Research & Papers

GEM: A Native Graph-based Index for Multi-Vector Retrieval

New native graph framework achieves up to 16x faster search while maintaining or improving accuracy.

Deep Dive

A research team led by Yao Tian and Zhoujin Tian has introduced GEM, a breakthrough native indexing framework designed specifically for multi-vector retrieval. Unlike previous methods that tried to adapt single-vector indexes, GEM builds a proximity graph directly over sets of vectors, preserving their fine-grained semantics. The core innovation involves a set-level clustering scheme that associates each vector set with only its most informative clusters, reducing redundancy without sacrificing semantic coverage. GEM then constructs local proximity graphs within these clusters and bridges them into a globally navigable structure, using semantic shortcuts to guide efficient navigation toward relevant regions.

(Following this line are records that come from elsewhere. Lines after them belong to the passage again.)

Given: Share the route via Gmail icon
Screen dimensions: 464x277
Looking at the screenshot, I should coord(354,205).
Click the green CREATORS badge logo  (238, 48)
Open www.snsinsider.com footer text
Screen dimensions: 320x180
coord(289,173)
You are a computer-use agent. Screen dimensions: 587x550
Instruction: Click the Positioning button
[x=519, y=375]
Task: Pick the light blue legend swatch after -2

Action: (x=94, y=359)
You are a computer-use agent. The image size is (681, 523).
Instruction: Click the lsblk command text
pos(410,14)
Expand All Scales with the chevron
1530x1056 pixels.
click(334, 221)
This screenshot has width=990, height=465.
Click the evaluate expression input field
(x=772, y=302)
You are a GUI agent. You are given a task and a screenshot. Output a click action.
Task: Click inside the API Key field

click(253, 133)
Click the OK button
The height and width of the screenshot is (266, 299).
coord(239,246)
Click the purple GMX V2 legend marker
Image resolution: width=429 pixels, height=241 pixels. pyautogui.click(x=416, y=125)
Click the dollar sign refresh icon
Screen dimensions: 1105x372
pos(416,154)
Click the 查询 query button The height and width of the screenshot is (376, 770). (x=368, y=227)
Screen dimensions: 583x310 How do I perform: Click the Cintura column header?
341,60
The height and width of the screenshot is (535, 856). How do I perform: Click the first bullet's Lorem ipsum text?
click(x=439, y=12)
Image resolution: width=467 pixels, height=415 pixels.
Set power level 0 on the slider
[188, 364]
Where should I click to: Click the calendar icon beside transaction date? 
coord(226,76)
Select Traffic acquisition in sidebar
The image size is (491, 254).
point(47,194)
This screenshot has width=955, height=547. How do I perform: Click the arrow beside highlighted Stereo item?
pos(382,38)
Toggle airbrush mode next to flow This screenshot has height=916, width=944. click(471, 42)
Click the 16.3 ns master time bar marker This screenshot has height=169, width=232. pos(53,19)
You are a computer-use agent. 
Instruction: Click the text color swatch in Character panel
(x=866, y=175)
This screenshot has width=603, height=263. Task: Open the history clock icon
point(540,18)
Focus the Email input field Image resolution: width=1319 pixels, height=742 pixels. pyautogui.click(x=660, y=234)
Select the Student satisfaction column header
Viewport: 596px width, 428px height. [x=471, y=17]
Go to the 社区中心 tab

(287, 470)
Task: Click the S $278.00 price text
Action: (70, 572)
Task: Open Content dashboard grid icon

To handle the non-metric nature of multi-vector similarity, GEM decouples the graph construction metric from the final relevance score. At query time, the system launches beam search from multiple entry points and prunes paths early using cluster cues, while a quantized distance estimation technique boosts both indexing and search efficiency. The paper, accepted by SIGMOD 2026, demonstrates that GEM achieves up to 16x speedup over state-of-the-art methods while matching or improving accuracy across in-domain, out-of-domain, and multi-modal benchmarks. This represents a significant advancement for practical applications of multi-vector representations in AI systems.

Key Points
  • Native graph framework achieves up to 16x speedup over state-of-the-art methods
  • Uses set-level clustering and semantic shortcuts to preserve multi-vector semantics
  • Accepted by SIGMOD 2026 and validated across multiple benchmark domains

Why It Matters

Enables faster, more accurate semantic search for RAG systems and multi-modal AI applications, removing a key bottleneck in practical deployment.